It is Monday morning, August 18. I am in Maine, looking out over a sweeping beach, from one far corner that is called Isaiah’s Head. The distant shore on the other side of the bay is shrouded in fog, the same fog that has kept me from flying to Owl’ Head for months now. 
I am trying to write while an orange cat is trying to lick my glasses, my typing fingers and rub the screen of my laptop, all in a frantic attempt to get more attention than anything else. This includes the coffee I just made. The cat glared at the coffee maker and tried to put his paw into my mug, everything to stop me from paying only attention to my computer screen. This intimate cat experience reminded me of our childhood cat, named Poes, who died in our house fire in the early 60s, together with her daughter, a cat that never got a name because we could not agree on one. They were both in the attic, one of their favorite places, and had not been able to get out. Since we never found any remains we think that is what happened. Maybe she was smarter and fled to never come back to us, who had such a flammable dwelling. Both mother and daughter Poes would exhibit the same behavior as this orange cat. Once you gave attention, the heavy purring would start, like a motor. I used to put my ears to her belly and catch the vibrations. The orange cat has the same motor. The vibrations raked up lots of childhood memories.
It took us the entire Sunday morning to depart for Maine. That is not unusual for us because leaving is always an occasion for putting our house in order, quite literally. For me that also included the garden. I harvested chard, carrots, tomatoes, zucchini, basil, and lettuce and dug up a pan full of potatoes. All we have to do is buy a daily dose of fish for the next few days so we can enjoy the beach and whatever it is we will be doing instead of planning meals.
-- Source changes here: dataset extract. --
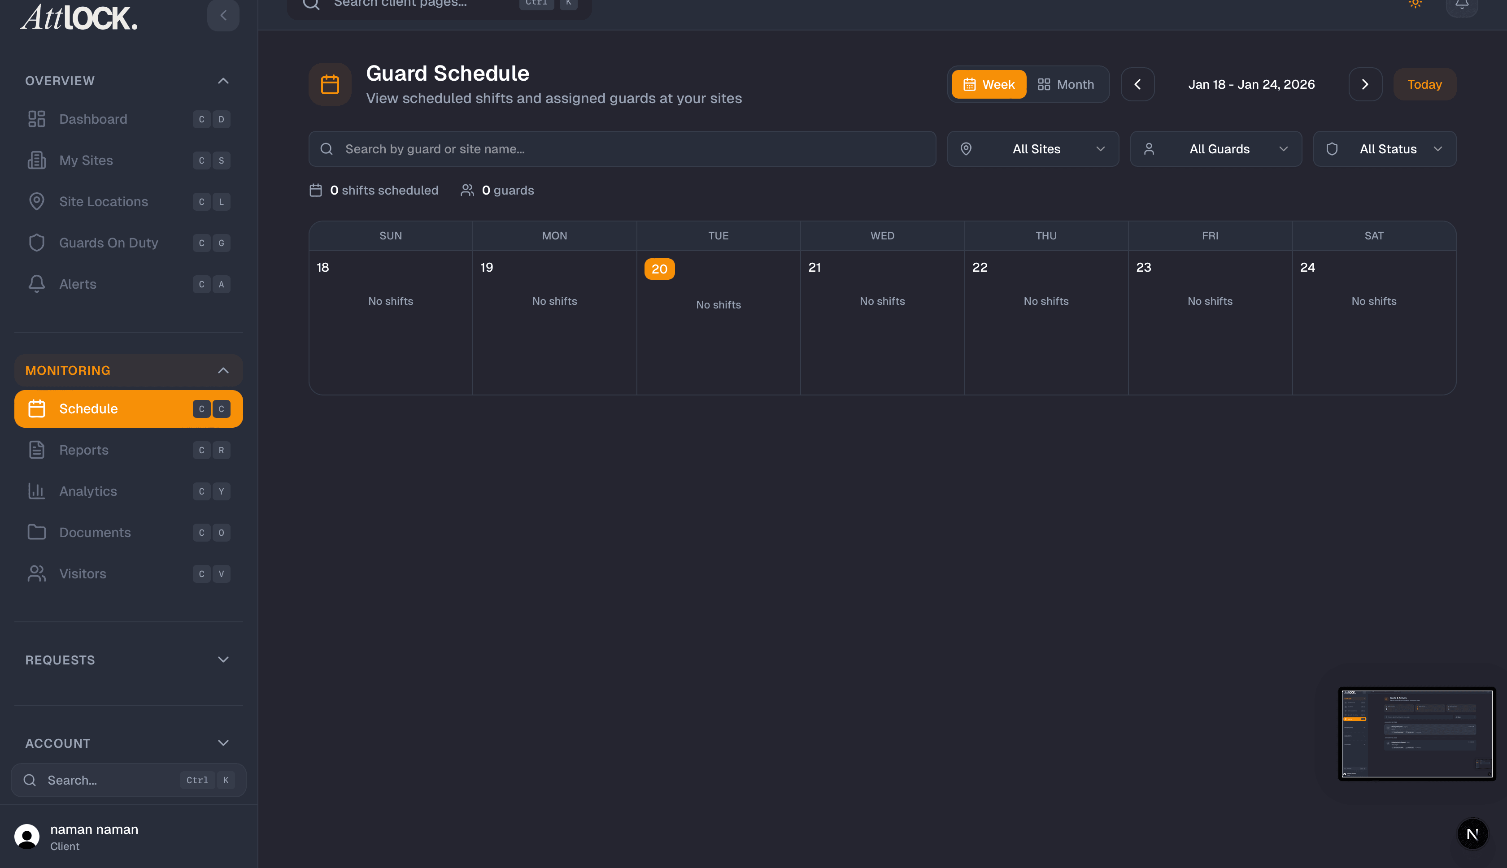Collapse the MONITORING section
This screenshot has width=1507, height=868.
click(x=223, y=370)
We ended up having lunch on our own beach that was the most glorious place to be at. On those moments we do wonder why we get in a car to drive for hours to another glorious place. While we were having our lunch we listened to a radio interview of the new guru and ego chaser Eckhart Tolle, who became famous with his book about Now. He has a new book out that Joe gave us. It is quite striking how much of what he is writing about is the same that Jill Taylor wrote about in her book about her stroke (of Insight) that we just finished. They are both talking about the unhealthy hegemony of the left brain (Tolle calls this the ‘ego’) and what to do about it. Of course it is all about awareness, catching the chatter brain in the act, the repetitive thoughts, the comparison of past and future and with others, the wanting of something that is not (now). These writings have much meaning for us because they resonate with our experience of last summer when we were able, more than any other time in our life, to live in the now, may be forced to do so because of our circumstances. We were not always good at it but when we were, everything changed and we were intensely happy despite our many pains, aches and handicaps; we could truly be with and enjoy our friends, family and each other; we could enjoy the beauty of Lobster Cove and each other’s aliveness, even in all our defectiveness.
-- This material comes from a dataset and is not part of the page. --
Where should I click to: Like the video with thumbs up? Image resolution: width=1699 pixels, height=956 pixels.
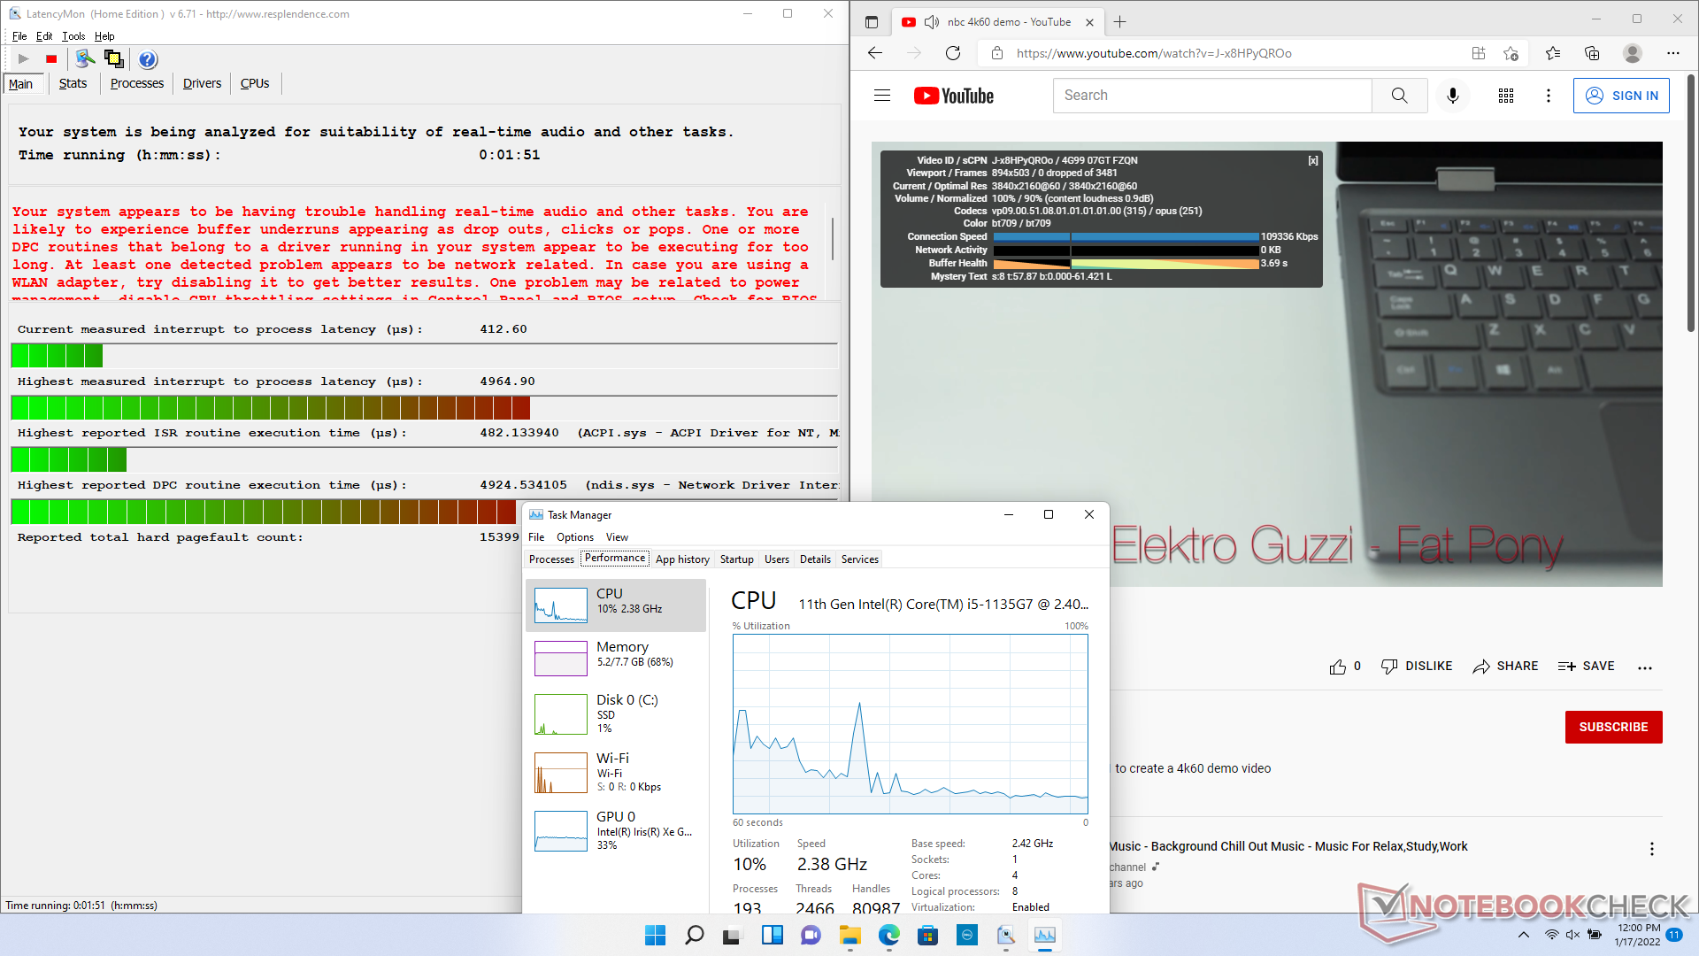1337,667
We arrived at Isaiah’s Head just a little ahead of the cocktail hour and went for a stroll on the vast low-tide beach and for a short swim in bracing water. We rewarded ourselves with a gin tonic on the deck looking out over the waning activities of a summer Sunday: kids schlepping their toys home, firewood being collected for a beach cook out and the slow congregation of small people shapes on the far side of the beach, into clusters for the activities of the evening, whatever they were. Ours was an Italian dinner, prepared by a niece who had returned from Elba, at the main house of the Lee’s extended family. This family has summered here for generations. The summer homes, added to over the years, have been divided among the siblings who used to be the small kids playing here but now have their own grandchildren. It is fun to imagine that these small children are now creating their own childhood memories of summers in Maine and producing the stories that they will tell their grandchildren 60 years from now. Even as outsiders to this family, we are enjoying the stories the grandparent generation is telling now.